HONG KONG – Takeda Pharmaceutical Co.’s ambitions to expand in the lucrative U.S. health care market led the drugmaker to begin a painstaking examination of Shire PLC’s assets more than two years prior to striking a $62 billion deal.
In particular, Shire’s neuroscience unit and its gastrointestinal products sparked Takeda’s interest. One hurdle, though, gave them pause: the steep purchase price.
Then the tide turned in Takeda’s favor. Shire’s struggling stock performance after its failed sale to AbbVie Inc. and the acquisition spree that followed — culminating with the $32 billion takeover of Baxalta Inc. — frustrated investors and prompted concerns about its strategy. To appease them, Shire in August announced a potential spinoff of its neuroscience unit, potentially valued at $10 billion to $15 billion.
This account of how the takeover came together is based on conversations with people involved in the deal, all of whom asked not to be identified so that they could speak freely. Representatives for Osaka-based Takeda and Dublin-based Shire declined to comment.

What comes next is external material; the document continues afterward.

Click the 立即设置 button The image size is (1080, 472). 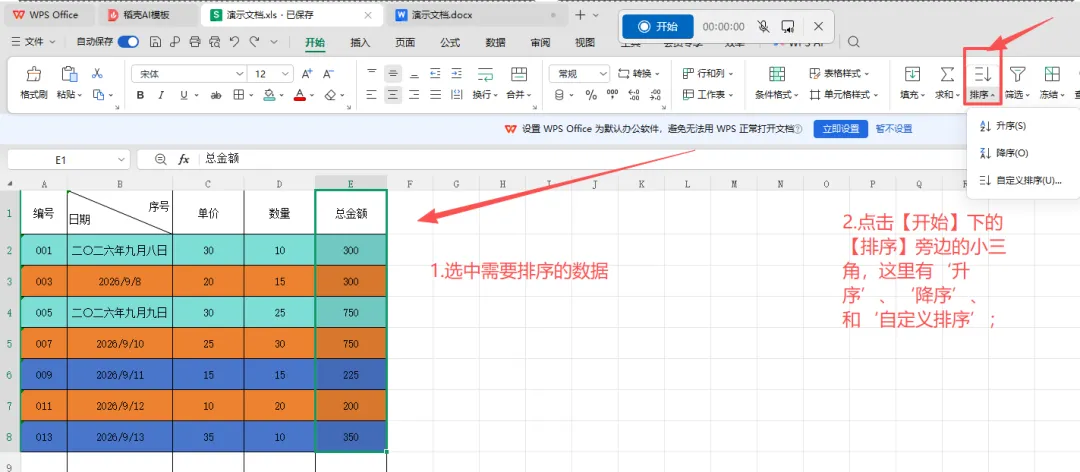[x=840, y=129]
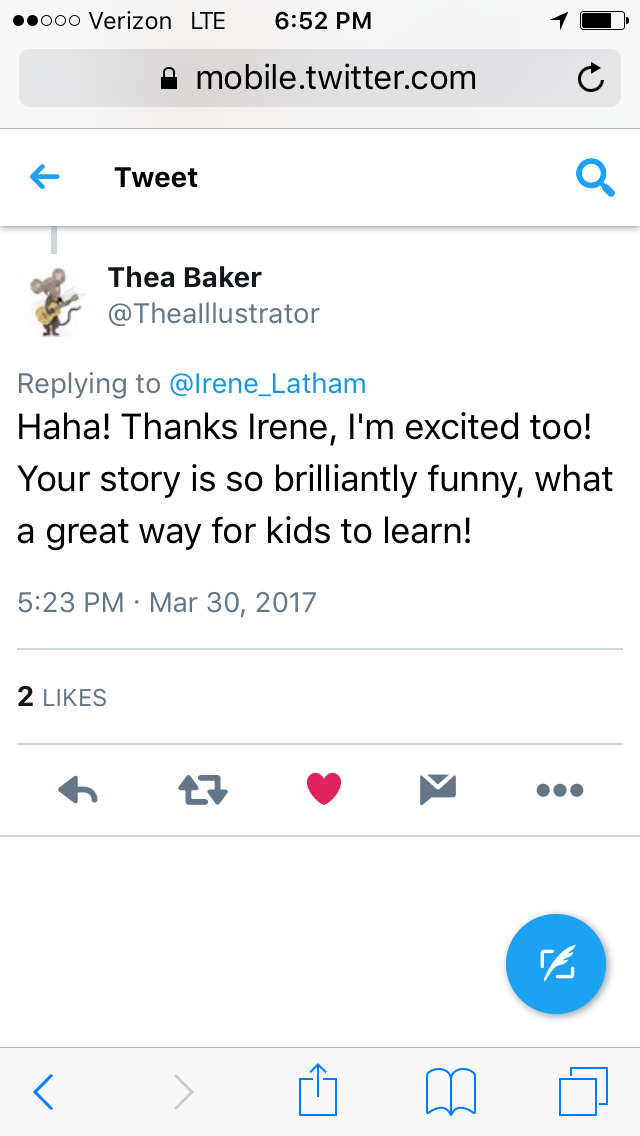This screenshot has height=1136, width=640.
Task: Open Thea Baker's profile name
Action: pyautogui.click(x=185, y=276)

After evaluating a purchase of the pricey neuroscience unit for a couple of months based on public information, Takeda executives last fall decided to aim higher — to acquire all of Shire. That would allow them to diversify their portfolio, avoiding future woes when patents expire.
So Takeda lined up bankers familiar with the company at Evercore Inc. and JPMorgan Chase & Co., along with Japan’s Nomura Holdings Inc.
To minimize leaks, executives assembled a small team with the goal of approaching Shire’s board by Easter, which this year fell on April 1. The people employed in the secret talks used code names based on Japanese whisky brands. Takeda was christened Yamazaki, the nation’s No. 1 single malt. Shire was coined Hibiki, described on its producer’s website as a seductive, enigmatic blend that evokes a sense of luxury.
And then the deal talks were almost upended. On March 28, a few days before the offer was to be made, rumors of it began to emerge, boosting Shire’s price and triggering a call from the U.K. takeover panel asking Takeda to confirm its intentions.
The drugmaker and its external advisers, some of whom were on vacation at the time of the leak, were shaken. They called Shire to formally apologize. The Japanese suitor had sought a friendly deal, with the goal of evading rival offers that could disrupt the talks.
The statement also caught Shire and its advisers at Goldman Sachs Group Inc., Citigroup Inc. and Morgan Stanley by surprise. Takeda shares plunged on concerns about the sheer size of the transaction and its rationale. Shire investors, meanwhile, began to anticipate that an offer would emerge from a larger drugmaker with deeper pockets — and at a higher premium.
In the following days, the financial hurdles multiplied as the gap in the two firms’ valuations widened.
The leak triggered frantic weeks of negotiations and meetings in New York — mostly at the law offices of Davis Polk & Wardwell LLP, a legal adviser to Shire — and by phone. The talks were led by Takeda Chief Executive Officer Christophe Weber and Shire Chairwoman Susan Kilsby, with Shire CEO Flemming Ornskov also playing a crucial role.
Strict takeover rules in the U.K. made it difficult for Takeda to explain its reasoning to investors, who worried that the target was too big to swallow without putting its debt rating at risk. Takeda’s market value is currently at $33.8 billion, while Shire’s is about $50.2 billion.
Still, Takeda didn’t run into much competition. With the exception of Allergan PLC’s short-lived exploration of a rival bid for Shire, no drugmaker stepped forward. That paved the way for Takeda’s transformation into a global powerhouse with a suite of rare-disease drugs.
Shire wasn’t won over easily, spurning four offers from the Japanese company. Ultimately, Weber and his team prevailed, acquiring the bank loans and backing of Shire’s board to seal the $62 billion deal, the biggest in Takeda’s history.
But there was no time for the traditional celebratory dinner that typically follows, as the two sides raced against the clock to complete the takeover by a May 8 deadline.
And though Takeda succeeded in its years-long quest, the drugmaker is left with a pile of debt and the task of combining two companies with different sizes, cultures and areas of focus in the drug industry. Integrating the Japanese drugmaker — which began by selling herbal therapies 237 years ago — with the sprawling Irish biotechnology behemoth may prove to be more complicated than sealing the deal for its purchase.